SELECTED EXCERPT
Bill Wear
on 30 November 2020
CLI-only MAAS operation
MAAS provides a state-of-the-art User Interface (UI), which is relatively simple to use, if the required inputs are known and understood. You may be less familiar with the MAAS Command Line Interface (CLI), which is actually more robust, providing additional functionality that’s not accessible via the web UI. In this series of blog posts, we’re going to explore what it means to operate MAAS solely from the CLI.
There are two primary reasons why the CLI might be favoured:
- Some operators are acclimated to the command-line, and less comfortable with GUI environments.
- There are more than a few situations where it may be essential to script MAAS operations, for automation, efficiency, repeatability, or scalability reasons.
We’re going to spend several posts looking at this mode, not only because of the depth of the topic, but also because different readers may want to focus more tightly on specific aspects of the CLI. Even so, some of these posts will be longer and denser than your average blog — but we also know that MAAS users tend to be very detail-focused, so the extra information should be worth the read.
Installing and configuring MAAS
In this first post, we’ll explain how to install and configure MAAS using only the CLI interface. Of course, installation is not typically a GUI-driven activity, but configuration has a fairly straightforward UI component. We’ll also try to add value by suggesting scripting techniques to install MAAS, including conditional methods with wait-states, extra logging, and error-handling. If you plan to bring up multiple instances of MAAS, you’ll have the outline of a canned procedure; and if you prefer to standardise your installs in case of resets, you’ll have the beginnings of a standardised script.

EXERCISE
Answer these questions about the CLI-only MAAS post above:
1. Which MAAS interface does the post call more robust than the web UI?
2. What two primary reasons does it give for favoring the CLI?
3. What does the first post in the series set out to explain?

DATA SHOWN
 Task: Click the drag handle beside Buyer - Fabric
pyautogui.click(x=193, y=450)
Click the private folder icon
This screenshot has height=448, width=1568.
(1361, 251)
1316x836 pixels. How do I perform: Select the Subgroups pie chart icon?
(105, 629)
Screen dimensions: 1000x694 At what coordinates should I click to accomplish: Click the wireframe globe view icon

---

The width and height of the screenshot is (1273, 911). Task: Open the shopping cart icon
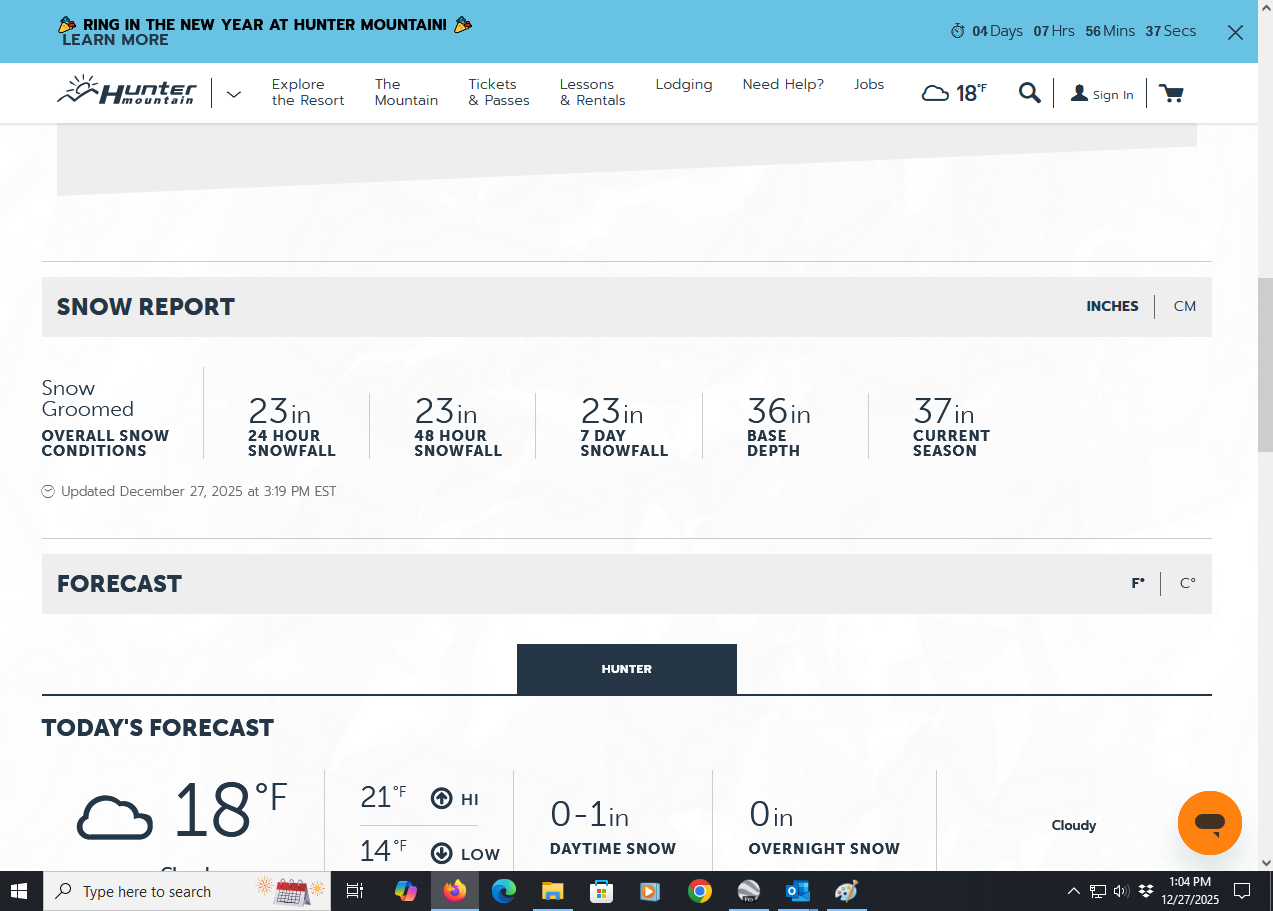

* * *

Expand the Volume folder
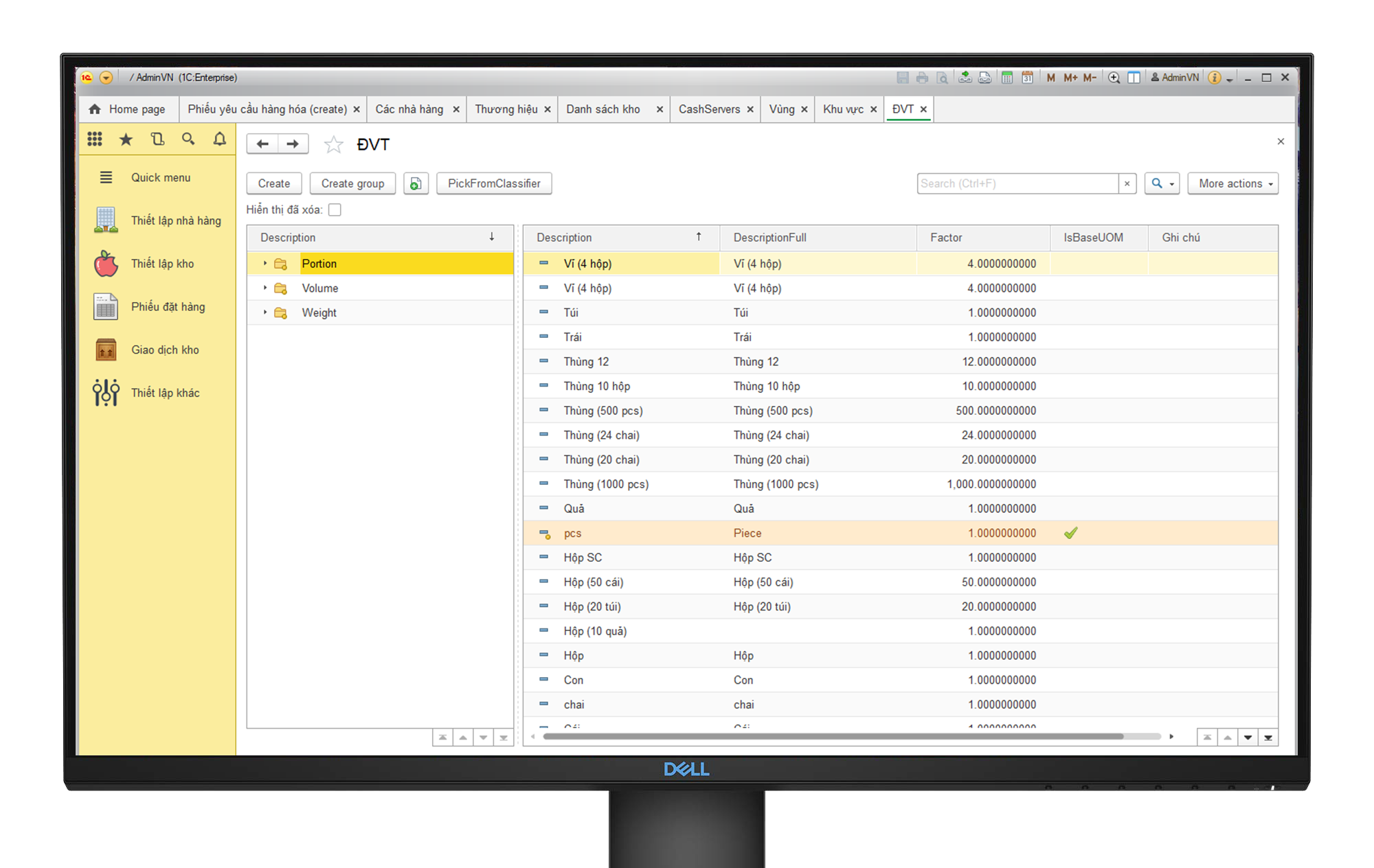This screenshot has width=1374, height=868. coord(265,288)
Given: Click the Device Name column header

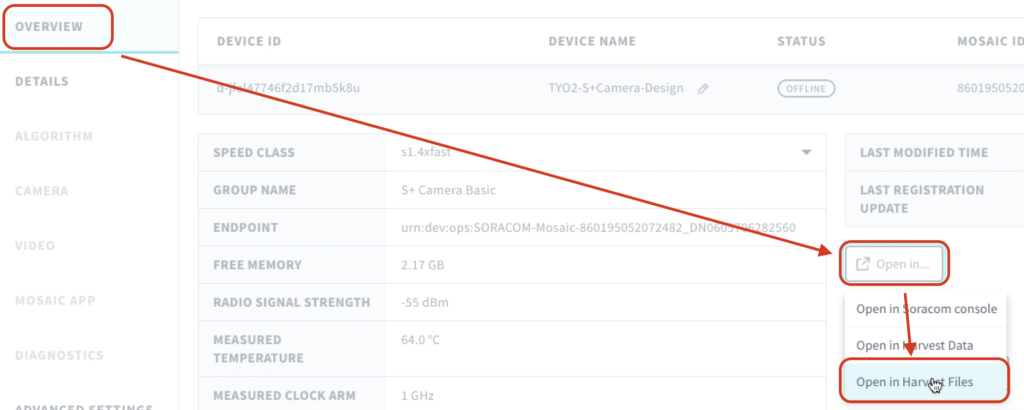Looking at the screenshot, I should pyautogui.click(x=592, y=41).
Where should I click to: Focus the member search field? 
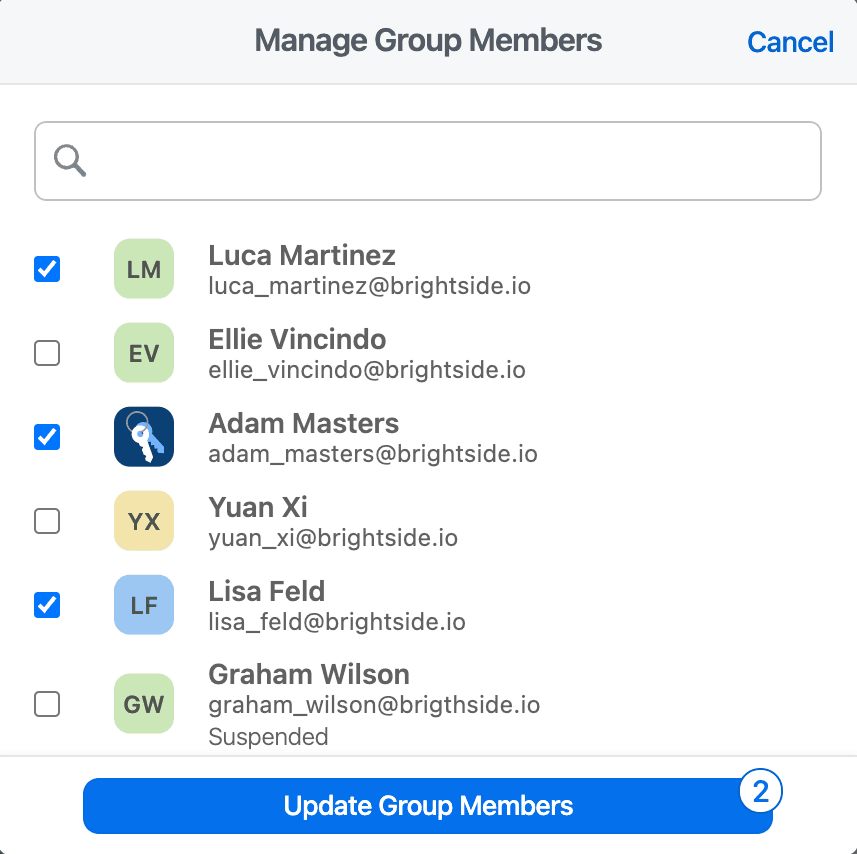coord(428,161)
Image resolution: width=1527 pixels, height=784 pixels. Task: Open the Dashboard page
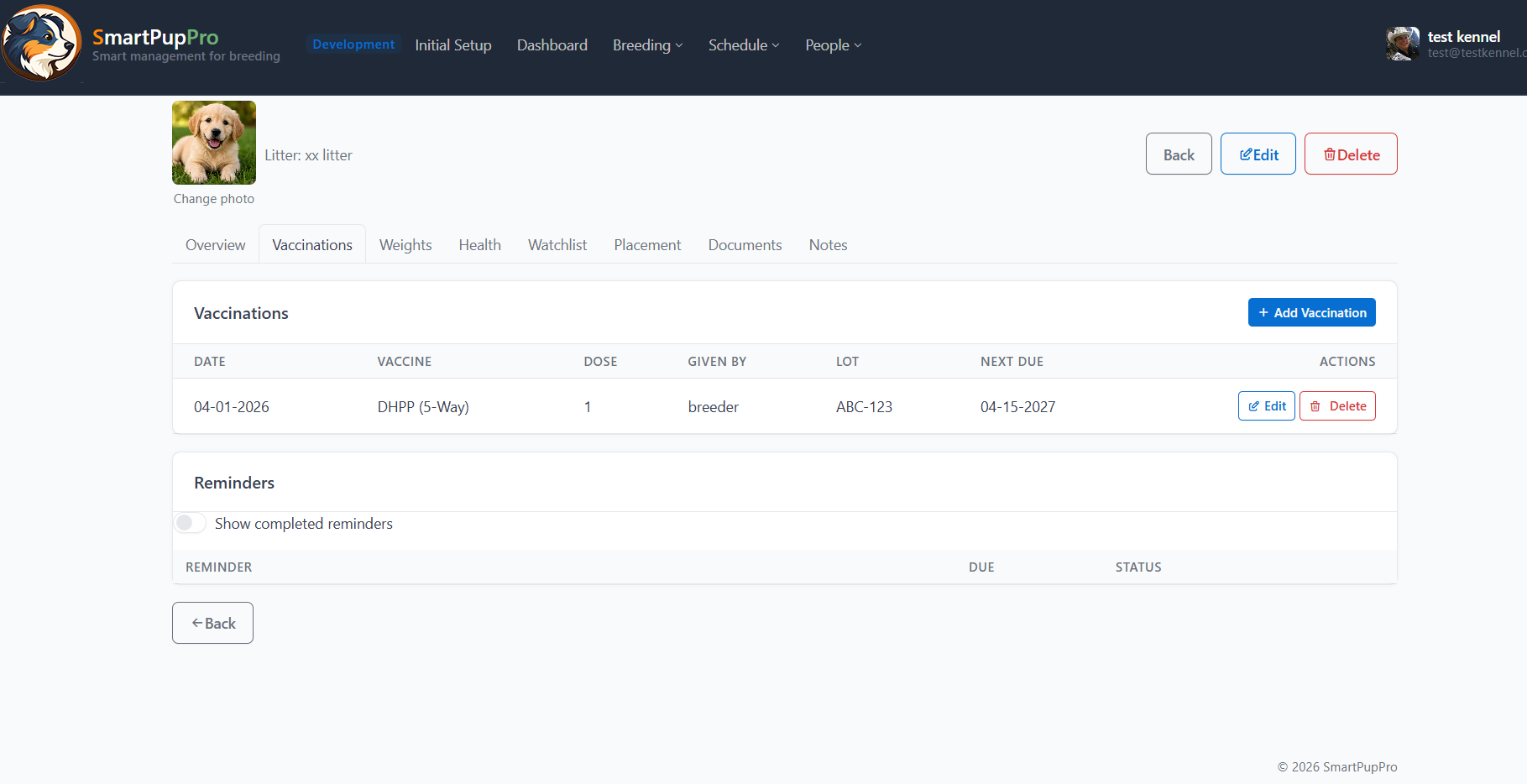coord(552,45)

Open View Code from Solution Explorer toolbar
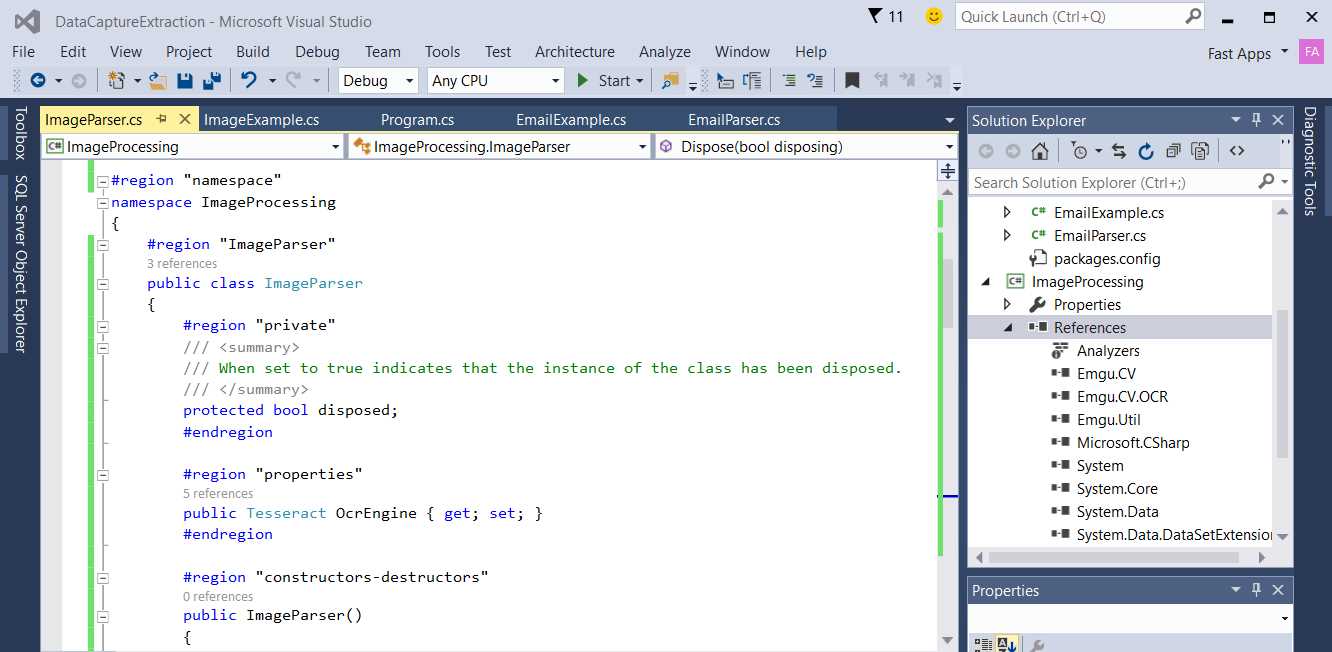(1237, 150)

COMPLETED TASK
1. The MAAS Command Line Interface (CLI).
2. Some operators are acclimated to the command line and less comfortable with GUI environments, and it may be essential to script MAAS operations for automation, efficiency, repeatability, or scalability reasons.
3. How to install and configure MAAS using only the CLI.